|
Amicus
goes for Election of Officers
By Jim Barnes
(TU Review)
The Amicus conference agreed, by a narrow margin to go for the election
of officers above the level of local official.
This is a policy the left in the manual
workers’ parts of manufacturing unions who made up Amicus
have fought long and hard for. The Gazette group campaigned for
it and they held a fringe meeting at the conference to promote the
policy. It had standing room only with about 300 people attending,
Some within the Gazette group regard the election of officers as
the holly grail.
Of the unions who made up Amicus the
banking and finance sector would regard the election of officers
as an anathema. On the other hand the GPMU operated the policy for
some time and they saw it as working well, some of what was the
AEEU divided on tribal left/right lines while the right in what
was MSF worked hard to try and defeat it.

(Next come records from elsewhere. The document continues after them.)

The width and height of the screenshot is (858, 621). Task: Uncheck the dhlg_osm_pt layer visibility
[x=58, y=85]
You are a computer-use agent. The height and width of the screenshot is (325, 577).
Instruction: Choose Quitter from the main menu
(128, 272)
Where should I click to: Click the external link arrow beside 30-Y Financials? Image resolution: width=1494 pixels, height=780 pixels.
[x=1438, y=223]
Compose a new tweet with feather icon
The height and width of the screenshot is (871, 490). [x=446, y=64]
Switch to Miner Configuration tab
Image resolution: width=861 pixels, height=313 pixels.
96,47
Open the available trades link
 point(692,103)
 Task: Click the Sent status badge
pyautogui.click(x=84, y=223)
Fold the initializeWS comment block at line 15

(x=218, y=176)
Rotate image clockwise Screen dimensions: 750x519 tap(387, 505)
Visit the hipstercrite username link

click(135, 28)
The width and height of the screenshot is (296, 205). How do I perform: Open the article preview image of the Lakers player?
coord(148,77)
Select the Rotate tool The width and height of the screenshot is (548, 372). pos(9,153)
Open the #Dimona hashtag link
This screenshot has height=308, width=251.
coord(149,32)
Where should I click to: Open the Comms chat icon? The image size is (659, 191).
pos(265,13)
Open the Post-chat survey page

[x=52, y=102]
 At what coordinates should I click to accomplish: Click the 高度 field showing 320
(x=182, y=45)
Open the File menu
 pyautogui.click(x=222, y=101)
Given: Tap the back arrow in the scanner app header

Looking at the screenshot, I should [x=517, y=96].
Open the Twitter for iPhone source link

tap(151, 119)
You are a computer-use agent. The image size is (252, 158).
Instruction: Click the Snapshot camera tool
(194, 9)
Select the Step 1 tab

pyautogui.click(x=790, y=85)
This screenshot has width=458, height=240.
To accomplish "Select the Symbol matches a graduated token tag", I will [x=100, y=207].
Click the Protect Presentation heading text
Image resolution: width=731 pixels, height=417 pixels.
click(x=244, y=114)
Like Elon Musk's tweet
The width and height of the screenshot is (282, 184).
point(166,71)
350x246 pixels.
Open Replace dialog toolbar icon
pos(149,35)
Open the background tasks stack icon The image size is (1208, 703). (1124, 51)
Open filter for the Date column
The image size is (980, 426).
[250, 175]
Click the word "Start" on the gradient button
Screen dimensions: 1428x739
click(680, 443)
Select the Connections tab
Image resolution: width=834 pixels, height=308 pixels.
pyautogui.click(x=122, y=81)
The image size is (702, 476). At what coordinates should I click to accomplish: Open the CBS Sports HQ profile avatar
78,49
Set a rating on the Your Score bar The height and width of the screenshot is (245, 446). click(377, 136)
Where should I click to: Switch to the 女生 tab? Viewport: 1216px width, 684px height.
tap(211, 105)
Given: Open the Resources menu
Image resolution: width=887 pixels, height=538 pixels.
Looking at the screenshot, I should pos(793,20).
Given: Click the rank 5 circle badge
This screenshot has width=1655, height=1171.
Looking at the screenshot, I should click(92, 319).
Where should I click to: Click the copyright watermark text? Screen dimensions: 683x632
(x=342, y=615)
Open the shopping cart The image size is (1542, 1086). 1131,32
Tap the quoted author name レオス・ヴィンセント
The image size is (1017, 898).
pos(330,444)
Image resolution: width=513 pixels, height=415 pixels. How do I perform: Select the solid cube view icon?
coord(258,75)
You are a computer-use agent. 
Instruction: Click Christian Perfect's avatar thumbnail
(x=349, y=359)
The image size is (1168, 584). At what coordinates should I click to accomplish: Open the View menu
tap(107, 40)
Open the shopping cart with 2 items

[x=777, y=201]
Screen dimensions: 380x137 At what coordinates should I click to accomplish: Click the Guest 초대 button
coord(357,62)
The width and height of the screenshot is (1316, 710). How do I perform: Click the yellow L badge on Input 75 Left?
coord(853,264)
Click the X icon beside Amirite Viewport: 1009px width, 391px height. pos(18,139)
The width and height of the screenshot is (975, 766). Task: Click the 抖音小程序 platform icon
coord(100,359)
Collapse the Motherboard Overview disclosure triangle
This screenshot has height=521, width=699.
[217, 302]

A number argued that this will make it difficult for women or ethnic
minority people to gain position in the union, although this is
a reflection of the education service rather than the method of
appointment and there’s a lot to suggest that using the appointments
process to compensate doesn’t actually work — there
is little to see why it should. One young woman argued that she
had a choice, if she was to have a career as a union officer, between
getting a job in UNISON, where she would have a job for life (her
words) or in Amicus where she would have to suffer an election periodically.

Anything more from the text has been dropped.